The Ministry of Industry and Trade (MoIT) has had a change of heart on the bidding mechanism for solar power tariffs in Vietnam.
|Vietnam has been licensing a number of solar plants to deal with grid capacity shortage. — Photo ndh.vn|
In the middle of last month, the ministry was still studying a bidding plan for solar projects in the country. However, it now says using a bidding mechanism for solar power tariffs could have negative impacts.
The ministry sent a report to the government on Tuesday, suggesting that solar power projects approved before November 23, 2019 that begin operating before January 1, 2021 should enjoy fixed feed-in-tariffs (FIT) of 7.09 cents a kWh for plants on land and 7.69 cents for floating plants.
In the previous proposal, MoIT suggested fixed rates would have applied only to projects that had begun construction before November 2019, operated this year; and signed power purchase agreements (PPAs).
In the letter sent on Tuesday, it said: “Investors of the projects that have been granted investment certificates have spent a lot of time and money on planning, site clearance, preparations for construction and technical design evaluation. Not getting a PPA is an unwanted issue,” adding the previous regulation would slow down a project of those without a PPA.

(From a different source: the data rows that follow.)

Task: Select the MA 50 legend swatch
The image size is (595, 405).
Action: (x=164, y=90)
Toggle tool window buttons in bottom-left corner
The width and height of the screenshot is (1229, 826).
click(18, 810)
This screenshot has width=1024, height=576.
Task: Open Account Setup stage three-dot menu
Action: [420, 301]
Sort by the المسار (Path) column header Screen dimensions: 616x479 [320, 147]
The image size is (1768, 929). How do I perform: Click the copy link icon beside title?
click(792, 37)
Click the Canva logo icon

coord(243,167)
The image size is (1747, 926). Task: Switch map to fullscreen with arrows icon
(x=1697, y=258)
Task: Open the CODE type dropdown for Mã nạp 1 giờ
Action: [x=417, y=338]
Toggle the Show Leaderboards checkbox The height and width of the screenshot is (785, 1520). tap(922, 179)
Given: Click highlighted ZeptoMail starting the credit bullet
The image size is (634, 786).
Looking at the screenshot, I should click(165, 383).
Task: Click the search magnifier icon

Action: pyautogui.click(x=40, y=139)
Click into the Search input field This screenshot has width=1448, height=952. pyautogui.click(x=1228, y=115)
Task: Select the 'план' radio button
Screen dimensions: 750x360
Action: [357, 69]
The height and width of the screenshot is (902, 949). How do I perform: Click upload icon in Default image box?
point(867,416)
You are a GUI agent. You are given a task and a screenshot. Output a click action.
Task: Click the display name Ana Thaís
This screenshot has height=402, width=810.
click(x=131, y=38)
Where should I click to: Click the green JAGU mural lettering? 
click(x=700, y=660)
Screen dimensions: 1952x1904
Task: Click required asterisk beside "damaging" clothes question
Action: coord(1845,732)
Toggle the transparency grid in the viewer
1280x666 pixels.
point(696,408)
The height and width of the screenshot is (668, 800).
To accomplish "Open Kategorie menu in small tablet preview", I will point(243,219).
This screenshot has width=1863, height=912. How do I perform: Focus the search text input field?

MoIT thought using a bidding mechanism could waste more time, money and resources for investors.
MoIT said 36 projects nationwide, with a total capacity of 2,989 MW, have received investment certificates before November 23, 2019. Seven more, with a total capacity of 517 MW, have signed PPA contracts and are currently under construction.
Earlier on February 12, the World Bank released a new report titled Vietnam Solar Competitive Bidding Strategy and Framework, which was compiled over more than two years in partnership with the government of Vietnam. It said: “Vietnam could boost its portfolio of solar energy from the current 4.5GW to tens of gigawatts in ten years, create thousands of jobs as well as achieve the government’s Nationally Determined Contribution climate change target.”
According to the report, there could be 25,000 jobs in project development, services, operations and maintenance created annually through 2030 and another 20,000 in manufacturing.
The report recommends Vietnam adopt two new deployment schemes for projects: competitive bidding for solar parks and substation-based bidding.
The schemes will help to address curtailment – or underuse of solar generation capacity – as well as improve risk allocation between public and private investors.
The report recommends setting yearly and medium-term solar deployment targets and revisions to the legal framework covering the competitive selection of independent power producers.
At that time, Hoang Tien Dung, General Director of Electricity and Renewable Energy Authority, MoIT said: “The World Bank’s support for the Government’s efforts in shifting from FIT to a competitive bidding mechanism for solar PV could be applied to other types of renewable energy in the future. It contributes to the sustainable and transparent development of renewable energy in Vietnam by harmonising the interests of private investors, the government and customers.”
Facing a grid capacity shortage, Vietnam has been licensing a number of solar plants. So far, solar plants with a total capacity of 25,000 MW have been licensed, far exceeding the government’s target of 4,000 MW by 2025. — VNS
With the new policy on choosing investors through bidding, the hot race of developing solar power projects is expected to cool down.
A draft document on solar power development will be filed to the Prime Minister for approval on December 15, local media reported.